10
Y, de pronto, llegó el último día. El vuelo de Susan salía a las cuatro y media y el de Richard a las cinco y media. Desayunaron con calma, en la terraza por primera vez. El sol calentaba tanto como si la lluvia y el frío hubieran sido sólo una infección pasajera de la que el verano ya se había restablecido. Después se fueron a caminar por la playa.
—Son sólo unas semanas.
—Ya lo sé.
—¿Organizas mañana una reunión con el arquitecto?
—Sí.
—¿Y recordarás lo del colchón?
—No me olvidaré de nada: compraré el colchón, unos muebles para salir del paso y platos y cubiertos de plástico. En cuanto tenga tiempo iré al guardamuebles a ver qué cosas de tus padres me gustan y luego lo dispondremos todo juntos, pieza por pieza. Te quiero.
—Aquí nos encontramos por primera vez.
—Sí, en el camino de ida; y allí, en el de vuelta.
Recordaron cómo se habían cruzado y las escasas probabilidades de volver a cruzarse, ya que él iba en una dirección y ella en otra; cómo podrían no haberse hablado por la noche en el restaurante, si ella no le hubiera sonreído, o si él no la hubiera estado mirando; cómo le había encontrado ella a él o él a ella.
—¿Quieres que preparemos el equipaje y después nos sentemos en el cuarto de la esquina, con las ventanas corridas? Aún disponemos de un par de horas.
—No tienes que meter en la maleta todas tus cosas. Deja todo lo de verano y lo de playa aquí hasta el año que viene.
Richard asintió. A pesar de que Linda y John le habían devuelto parte del dinero que había pagado por adelantado, había sobrepasado con mucho el límite de su tarjeta de crédito. Pero la idea de tener que comprar cosas nuevas en Nueva York, endeudándose aún más, ya no le aterrorizaba. Así son las cosas cuando uno ama a alguien por encima de sus posibilidades. Ya encontraría alguna solución.
Con las maletas preparadas junto a la puerta, la casa ofrecía un aspecto raro. Subieron la escalera, como tantas otras veces, pero lo hicieron despacio y hablando en voz baja.
Corrieron los ventanales y escucharon el susurro del mar y los gritos de las gaviotas.
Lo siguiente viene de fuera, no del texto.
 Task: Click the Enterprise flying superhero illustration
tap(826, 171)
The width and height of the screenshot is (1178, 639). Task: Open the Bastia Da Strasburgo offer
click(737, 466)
El sol seguía brillando, pero Richard fue al dormitorio a buscar la manta y la extendió sobre la tumbona doble.
—¡Ven!
Se quitaron la ropa y se deslizaron bajo la manta.
—¿Cómo voy a dormir sin ti?
—¿Y yo sin ti?
—¿De verdad no puedes venir conmigo a Los Ángeles?
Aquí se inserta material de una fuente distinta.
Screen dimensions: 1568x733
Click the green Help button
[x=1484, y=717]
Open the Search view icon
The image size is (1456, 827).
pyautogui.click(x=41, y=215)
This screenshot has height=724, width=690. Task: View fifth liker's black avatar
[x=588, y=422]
—Tengo una prueba. ¿No puedes venir tú conmigo a Nueva York?
Ella se echó a reír.
—¿Quieres que compre la orquesta y así no tienes que hacer la prueba?
—Una orquesta no se compra con tanta rapidez.
—¿Llamo por teléfono?
—¡Quédate aquí!
Temían la despedida y, al mismo tiempo, su proximidad los sumía en una singular levedad. Ya no tenían una vida en común, pero todavía no estaban instalados cada uno en la suya. Estaban en tierra de nadie. Y así hicieron el amor: con timidez al principio, porque volvían a resultarse extraños, y con más alegría después. Como siempre, ella lo estuvo mirando entregada y absorta.
Fueron al aeropuerto en el coche de Susan. Clark iría más tarde a recogerlo y llevarlo a casa. Volvieron a repetirse dónde y cuándo estarían para poder hablarse por teléfono, como si los dos carecieran de móvil con el que poder comunicarse a cualquier hora y en cualquier sitio. Se contaron uno a otro lo que harían durante todos los días y semanas que iban a dejar de verse y, de vez en cuando, jugaron con la idea de cómo harían esto y lo otro cuando, en el futuro, estuvieran juntos. Cuanto más se acercaban al aeropuerto, más sentía Richard la necesidad de decirle a Susan algo que la acompañara tras la despedida. Pero no se le ocurría nada. «Te quiero», decía una y otra vez. «Te quiero».